16 Ocak 2015 00:52

En büyük Yaşar Usta

Yaşar Usta’nın “Bak beyim sana iki çift lafım var” şeklinde başladığı, “Koskoca adamsın, paran var, pulun var, her şeyin var” diye devam ettirdiği ünlü tiradını hepimiz hatırlarız. Unuttuysak da, ara sıra hatırlamakta fayda var.

Paylaş

Gürcan ULUSOY

Türkiye’de kulüpler büyüklük-küçüklük kavramları üzerinden anlatılırlar. Temelde de 2 büyük vardır; Fenerbahçe ve Galatasaray. Onların ardından “Alternatif Büyük” olarak Beşiktaş gelir. Anadolu’nun büyüğü olarak Trabzonspor ve şampiyonluktan gelen hakkıyla Bursaspor...

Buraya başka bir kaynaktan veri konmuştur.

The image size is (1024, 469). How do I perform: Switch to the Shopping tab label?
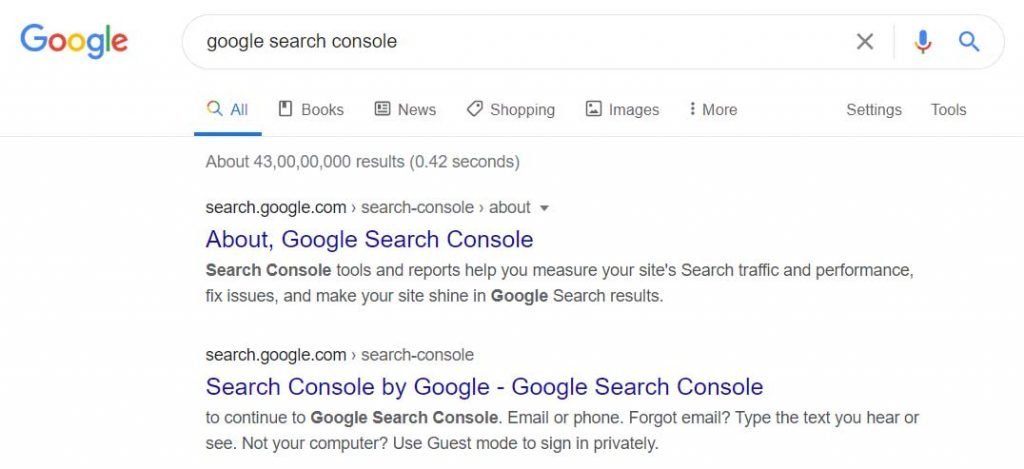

Bu 5 büyüğün ortak noktası, şampiyon olmalarıdır. Gelenek ve değerler ne alemde dediğimizde ise, sanki biri gelip konuyu değiştirir. Kaç kere şampiyon oldukları, üzerine de taraftar sayısı sosuyla aynı yemeği yer dururuz...     

FANATİZM Mİ YÖNETİYOR?

Beşiktaş 1.5 yıldır stadyum inşaatı sebebiyle stadında oynayamıyor.  İstanbul, Ankara, Konya derken gezginci oldu çıktı. Sırt çantasını takmış, dünyayı dolaşıyor... Geçtiğimiz yıl, Galatasaray’ın stadında oynama isteği gösterdiğinde,  “Beşiktaş bu stada sadece deplasman takımı olarak gelebilir” cevabını aldı. Taraftarın bu tavrı, kısa sürede Galatasaray yönetim kurulunda karşılık buldu. Benzer bir süreç Fenerbahçe cephesinde de gerçekleşti.

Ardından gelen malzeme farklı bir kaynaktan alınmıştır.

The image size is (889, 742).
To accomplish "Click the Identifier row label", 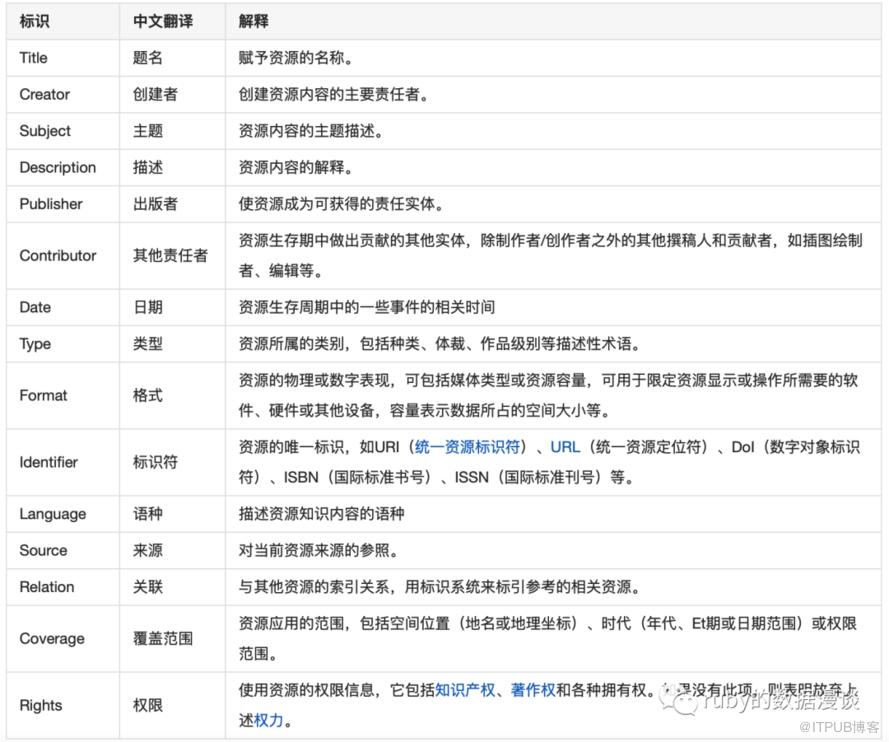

Şimdi sormak lazım; bu zihniyeti Fenerbahçe ve Galatasaray’da hakim kılanlar, büyük tabloda kendilerinin de zarar göreceğini hiç mi görmezler? Aklı başında, sporun asıl amacının farkında olup, o sınırlar içinde rekabeti amaçlayan zihniyet, fanatizm karşısında hep mağlup olmak zorunda mı?
Siz bakmayın, zemin bozulur endişesine. Gider bilime başvurursun, çim işini hallederler. Eğer gerçekten halledilemeyecek bir durum varsa, onu da çim uzmanları bir rapor hazırlarlar, resmi siteden yayınlarsın.

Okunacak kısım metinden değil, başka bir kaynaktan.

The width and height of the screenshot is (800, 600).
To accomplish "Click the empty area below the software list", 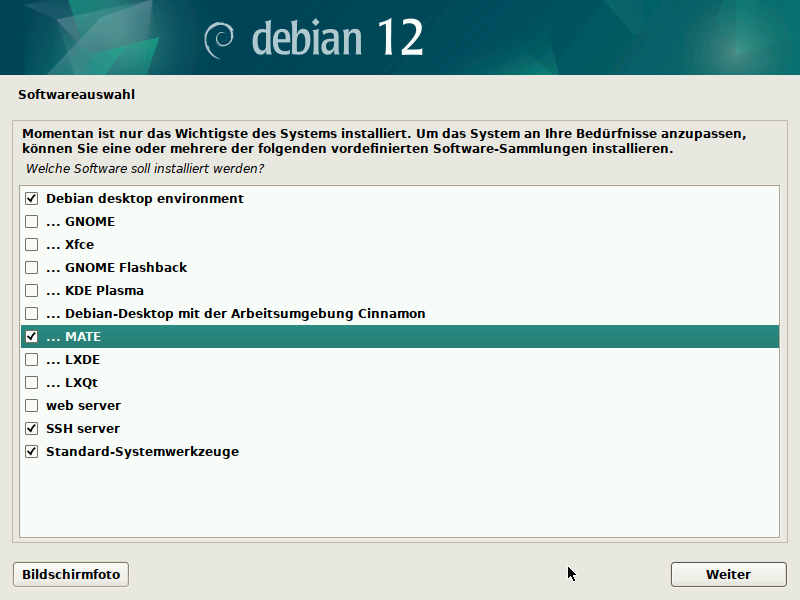I will (400, 500).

İşin aslı şu; “ Ali Sami Yen Stadı’nda oynayamadığımız yıl, İnönü Stadı’nda oynamak için talepte bulunduk ve reddedildik. O gün bize bu hoşgörü ve misafirperverliği göstermeyen Beşiktaş kulübüne, biz de şimdi bu misafirperverliği göstermeyeceğiz”. Yöneticilerin bazen açıktan, bazen gizliden dillendirdikleri, taraftarın da sahiplendiği gerekçe bu. Fenerbahçe de “Galatasaray stadını vermiyorsa, ben neden vereyim” diyor bir yandan.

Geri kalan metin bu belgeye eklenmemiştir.